Probability of change for a file in a specified time period

The Entropy is normalized using (2), so that it the entropy of subsystems that contain different number of files or totally different software systems can be compared easily.

$${\text{SE}}(P) = \frac{1}{{{\text{Maximum}}\;{\text{Entropy}}}} \times {\text{SE}}_{n} (P) = - \frac{1}{{\log_{2} n}} \times \sum\limits_{k = 1}^{n} {(P_{k} \times \log_{2} P_{k} )}$$
(2)

such that, 0 ≤ SE ≤ 1 SE is the value of Normalized Entropy. For the example given in Fig. 1 the value of Normalized Entropy (SE) for the first period is calculated as 1.924819/log2 4 = 0.962409.

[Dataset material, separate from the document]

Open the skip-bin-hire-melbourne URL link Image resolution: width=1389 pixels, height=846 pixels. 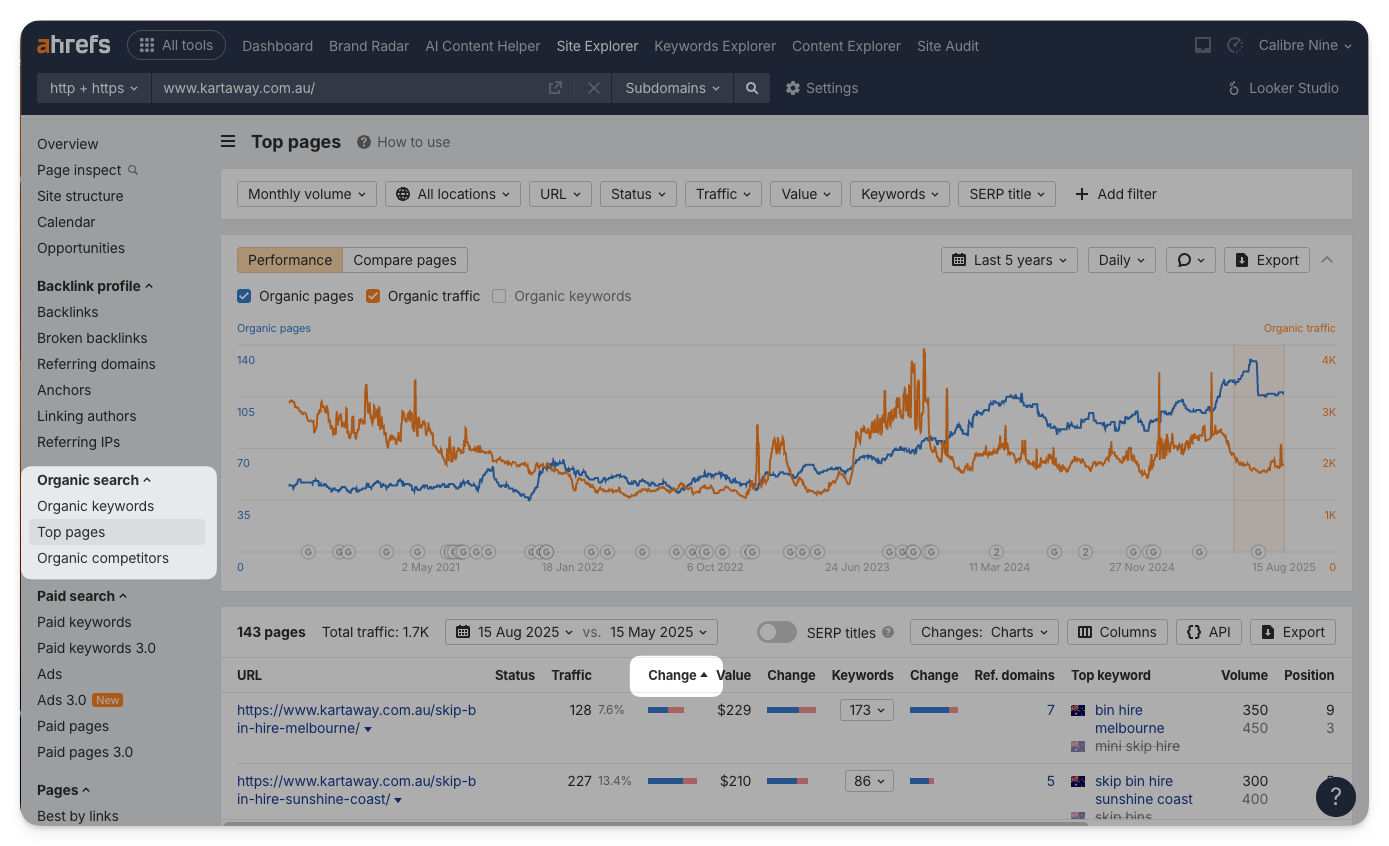click(x=356, y=719)
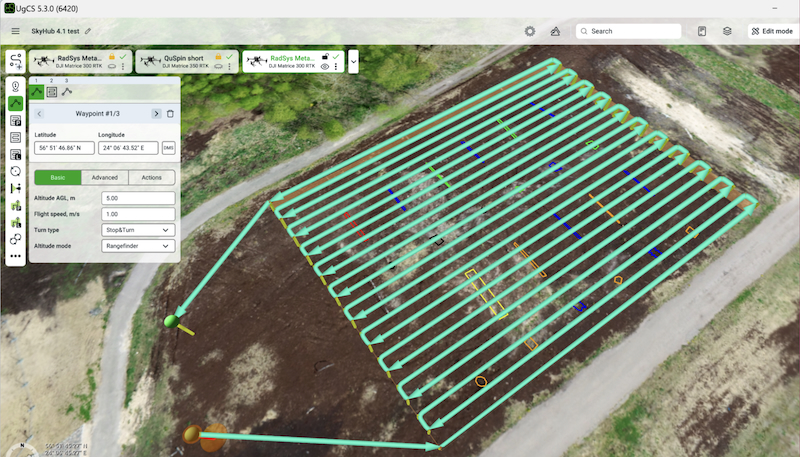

3.2 History Complexity Metric

Entropy of Changes is then used to compute the History Complexity Metric (HCM). It is a measure for the effect of complexity of changes that is assigned to each file in the software subsystem/system. But, first the History Complexity Period Factor HCPF i (j) for a file j during period i is calculated using (3).

$$HCPF_{i} (j) = \left\{ \begin{array}{ll} C_{ij} \times SE_{i} ,&\quad j \in F_{i} \hfill \\ 0,&\quad otherwise \hfill \end{array} \right\}$$
(3)

where SE i is the Entropy of changes for the system/subsystem over period i and C ij is the portion of SE i which is assigned to every file j that is modified in period SE i . The definition of variants of C ij is varied to arrive at the three variants of HCPF that are used in computing HCM. Figure 2 describes the three variants of HCM.

Fig. 2
figure 2

Variants of HCM

In the example given in Fig. 1 the HCPF calculated for file 1in the first period is different for the three variants of HCM. For HCM1 the HCPF calculated is 1 × 0.962409 = 0.962409, for HCM2 the HCPF is 0.33 × 0.962409 = 0.317595 whereas for HCM3 the HCPF is 1/4 × 0.962409 = 0.240602. The HCM for a file j for the evolution period set {f,…,g} is defined as

$$HCM_{{\{ f, \ldots ,g\} }} (j) = \sum\nolimits_{{i \in \{ f, \ldots ,g\} }} {HCPF_{i} (j)}$$
(4)

Similarly, HCM for a system/subsystem S for the evolution period set {f,…,g} is the sum of HCMs for all files in that subsystem as specified in (5).

$$HCM_{{\{ f, \ldots ,g\} }} (S) = \sum\nolimits_{j \in S} {HCM_{{\{ f, \ldots ,g\} }} (j)}$$
(5)

4 Empirical data

Data Extraction is the most crucial step in any empirical study. It is very important to correctly collect the data from software repositories for predicting bugs. The prediction is accurate only if the data collected is reliable and does not contain errors. The following subsections describe the software subsystems used for this study, the development of the tool used for data extraction and how the metrics are calculated.

4.1 Data sources

In this study, we extract bugs data for two subsystems each of Mozilla and Apache Http Server for evaluating the performance of machine learning techniques in software entropy based bug prediction. Mozilla is a popular web browser whereas Apache Http Server is a popular web server. The data for the subsystems of Mozilla is extracted from Mozilla-central which is a Mercurial repository of Mozilla project. On the other hand GitHub, a web-based hosting service for Git repositories is used to extract the data for Apache Http Server. After extracting the year-wise bugs and changes for each file in each subsystem, the entropy and History Complexity Metric (HCM) are calculated for a time period of each year using Eqs. (1)–(5). The number of changes and Normalized Entropy for each year for the four subsystems is given in Table 2.

Since manual data collection is a tedious process and prone to errors, we develop a tool for automatic data collection as explained in next Sect. 4.2

4.2 Automating data extraction

The first step in data extraction is to browse the revision history of each file and record the year-wise bugs and changes. A change record typically defines the reason for the change along with date of change, name of the committer, lines of code added/deleted/modified etc. These changes are categorized as follows:

  • Bug Repairing Changes (BRC): These are the changes that take place when a bug is to be corrected.

  • Functionality Introducing Changes (FIC): These changes take place whenever new functionality or a feature needs to be added in the software system.

  • General Changes (GC): These changes are maintenance related and do not add any feature or rectify a bug. This class of changes includes changes in comments, copyrights, formatting changes etc.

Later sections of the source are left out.